Discovering the Two Different Kinds of Endings
Not only did this underscore that every major life change, organizational transition or ending has a “silver lining” that we can refer to as a growth opportunity, but it also helped me realize there are two kinds of endings that my 4-step process supports.
The first kind of endings are expected and feel rational, such as when a team completes a major product launch, a child leaves for college, or we say good-bye to a revered boss or close friend who leaves for greener pastures. These endings make sense to us even if we find ourselves resisting them. Good-byes are difficult. We feel a poignant mix of pride and sadness, knowing some things will never be the same. In these cases, working with my Honorable Closure process can be pretty straightforward. I support my clients by helping them to engage in mindful reflection, say thanks yous and give acknowledgements. They integrate what they learn and typically move ahead with relative ease.
The second type of endings are ones that cannot be readily reconciled by the intellect. They come out of the shocking “blue” and seem, on the surface, to be irrational. Examples include: getting laid off or fired, hurricanes, betrayal of any sort that brings a personal or professional relationship to a screeching halt, a sudden or premature death that feels out of order such as losing a child or healthy spouse, being shunned by family or friends, hearing your doctor say “Stage 4.” In these instances, Honorable Closure can become the Hero’s Journey and take months or years, as well it should.
Finding Our Own Invincible Summer
If you are contending with this kind of ending or change, take heart. “In the middle of winter,” wrote Albert Camus, “I at last discovered that there was in me an invincible summer.” Endings, exits and good-byes (especially the seemingly senseless ones) can be the path to discovering your own invincible summer, that bright light inside that cannot be squelched by outside conditions.
The term—Post Traumatic Growth—was coined by researchers at UNC Charlotte’s Department of Psychology; and I think it’s informative to see a phrase about the beneficial (albeit unexpected) outcomes of life altering experiences.
The word trauma comes from the Greek word for wound. PTG asks us to consider this question: “How will I respond when life smacks me with sudden change?”
Unexpected, Radically Positive Benefits
A systematic study of people in transition validates what traditional cultures, theologians, philosophers and mystics have said for centuries: life crises and traumatic events can shape us in radically positive ways.
Here is a rundown of the unexpected benefits researchers see when people choose Post Traumatic Growth:
- New opportunities emerge from the struggle that were never present before.

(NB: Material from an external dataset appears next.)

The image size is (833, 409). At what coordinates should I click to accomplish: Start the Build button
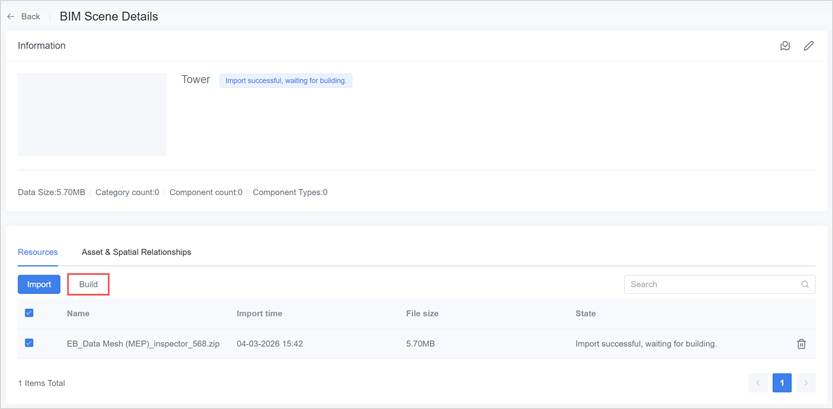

When my husband passed away five years ago after a very brief but intense period of illness—he died 62 days after being diagnosed with Stage 4 cancer—I was gob-smacked by grief and felt traumatized (but also oddly blessed) by all that transpired. In retrospect, I can see how reconciling that paradox has informed my work with Honorable Closure, and led me into a new specialty of transitions consulting that is the perfect blend of my personal and professional experience.
- Close relationships get refined. As the dust settles, some long-standing relationships no longer feel right and dissolve, while other relationships deepen. Commitments are renewed. People also report a feeling of deeper connection to humanity, and a sense of empathy with the suffering of others.
- We become aware of our own inner strength. When you travel to the edge of what you think you can endure, you find out what you are made of and what you can count on yourself for, what you’re committed to, and what you simply won’t put up with anymore, ever. Awareness of your ‘own invincible summer’ has you say to yourself “If I can get through that, I can get through anything.” And you’re right.
- A greater appreciation for life in general. You realize all the ways that you’ve been rushing around, failing to notice all that is working around you. Gratitude is a powerful thing, which is why it is the very first step in my 4-Step Process for Honorable Closure. (I get specific about this practice in this post featuring the wisdom of Louis CK.)
- The fifth result of PTG is in the religious or spiritual domain. This is what I refer to as living a life of heart and meaning. This is where life’s irrational turns are reconciled. Endings afford us the gift to take stock of our beliefs and drop those that no longer serve us. That space leaves room for inquiry and meeting ourselves where we are now, in whatever new conditions we find ourselves in, free to commit or question with fresh eyes and open, mature hearts.
Yes, You Do Have a Choice
One important final note: Scientists are quick to point out that just because people experience growth does not mean they will not suffer. Distress is natural when we face traumatic, irrational, unexpected events. Not everyone that goes through such events grows–you have a choice in the matter. But if you’re going through the pain and discomfort anyway, why not use it for your greater, long-term good?
I hope you never have to deal with “irrational” traumatic events; but if you do, may you always find the support and guidance you need to triumph over them.